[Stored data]
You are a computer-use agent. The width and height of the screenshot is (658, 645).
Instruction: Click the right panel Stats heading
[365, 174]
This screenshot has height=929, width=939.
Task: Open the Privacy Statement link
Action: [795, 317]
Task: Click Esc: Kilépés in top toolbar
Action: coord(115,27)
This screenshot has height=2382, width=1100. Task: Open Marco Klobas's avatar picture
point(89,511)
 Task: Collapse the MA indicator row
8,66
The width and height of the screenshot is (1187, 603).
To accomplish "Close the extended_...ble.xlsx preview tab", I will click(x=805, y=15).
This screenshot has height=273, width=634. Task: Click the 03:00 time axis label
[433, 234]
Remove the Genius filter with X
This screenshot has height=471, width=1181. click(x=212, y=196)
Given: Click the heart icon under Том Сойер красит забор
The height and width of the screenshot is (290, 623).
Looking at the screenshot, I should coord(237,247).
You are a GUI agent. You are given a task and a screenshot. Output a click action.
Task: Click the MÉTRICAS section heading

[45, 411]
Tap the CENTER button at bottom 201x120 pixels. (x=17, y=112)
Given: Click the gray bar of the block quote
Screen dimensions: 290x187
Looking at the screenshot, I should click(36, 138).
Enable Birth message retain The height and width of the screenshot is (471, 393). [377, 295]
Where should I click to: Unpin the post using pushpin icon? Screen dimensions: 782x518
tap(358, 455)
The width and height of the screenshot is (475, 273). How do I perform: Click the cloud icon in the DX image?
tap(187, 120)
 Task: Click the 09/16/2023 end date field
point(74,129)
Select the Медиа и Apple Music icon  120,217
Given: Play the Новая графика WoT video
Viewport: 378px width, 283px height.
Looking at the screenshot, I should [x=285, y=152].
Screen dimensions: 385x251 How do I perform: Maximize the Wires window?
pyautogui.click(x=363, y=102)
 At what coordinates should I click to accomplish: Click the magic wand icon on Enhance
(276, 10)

◆ ACTIVITY ◆
Whatever lines appear above, reproduce every one of them exactly.

◆ SOLUTION FOR THIS PROBLEM ◆
You are a computer-use agent. The width and height of the screenshot is (658, 645).
Instruction: Click the right panel Stats heading
[365, 174]
This screenshot has height=929, width=939.
Task: Open the Privacy Statement link
Action: [795, 317]
Task: Click Esc: Kilépés in top toolbar
Action: coord(115,27)
This screenshot has height=2382, width=1100. Task: Open Marco Klobas's avatar picture
point(89,511)
 Task: Collapse the MA indicator row
8,66
The width and height of the screenshot is (1187, 603).
To accomplish "Close the extended_...ble.xlsx preview tab", I will click(x=805, y=15).
This screenshot has height=273, width=634. Task: Click the 03:00 time axis label
[433, 234]
Remove the Genius filter with X
This screenshot has height=471, width=1181. click(x=212, y=196)
Given: Click the heart icon under Том Сойер красит забор
The height and width of the screenshot is (290, 623).
Looking at the screenshot, I should coord(237,247).
You are a GUI agent. You are given a task and a screenshot. Output a click action.
Task: Click the MÉTRICAS section heading

[45, 411]
Tap the CENTER button at bottom 201x120 pixels. (x=17, y=112)
Given: Click the gray bar of the block quote
Screen dimensions: 290x187
Looking at the screenshot, I should click(36, 138).
Enable Birth message retain The height and width of the screenshot is (471, 393). [377, 295]
Where should I click to: Unpin the post using pushpin icon? Screen dimensions: 782x518
tap(358, 455)
The width and height of the screenshot is (475, 273). How do I perform: Click the cloud icon in the DX image?
tap(187, 120)
 Task: Click the 09/16/2023 end date field
point(74,129)
Select the Медиа и Apple Music icon  120,217
Given: Play the Новая графика WoT video
Viewport: 378px width, 283px height.
Looking at the screenshot, I should [x=285, y=152].
Screen dimensions: 385x251 How do I perform: Maximize the Wires window?
pyautogui.click(x=363, y=102)
 At what coordinates should I click to accomplish: Click the magic wand icon on Enhance
(276, 10)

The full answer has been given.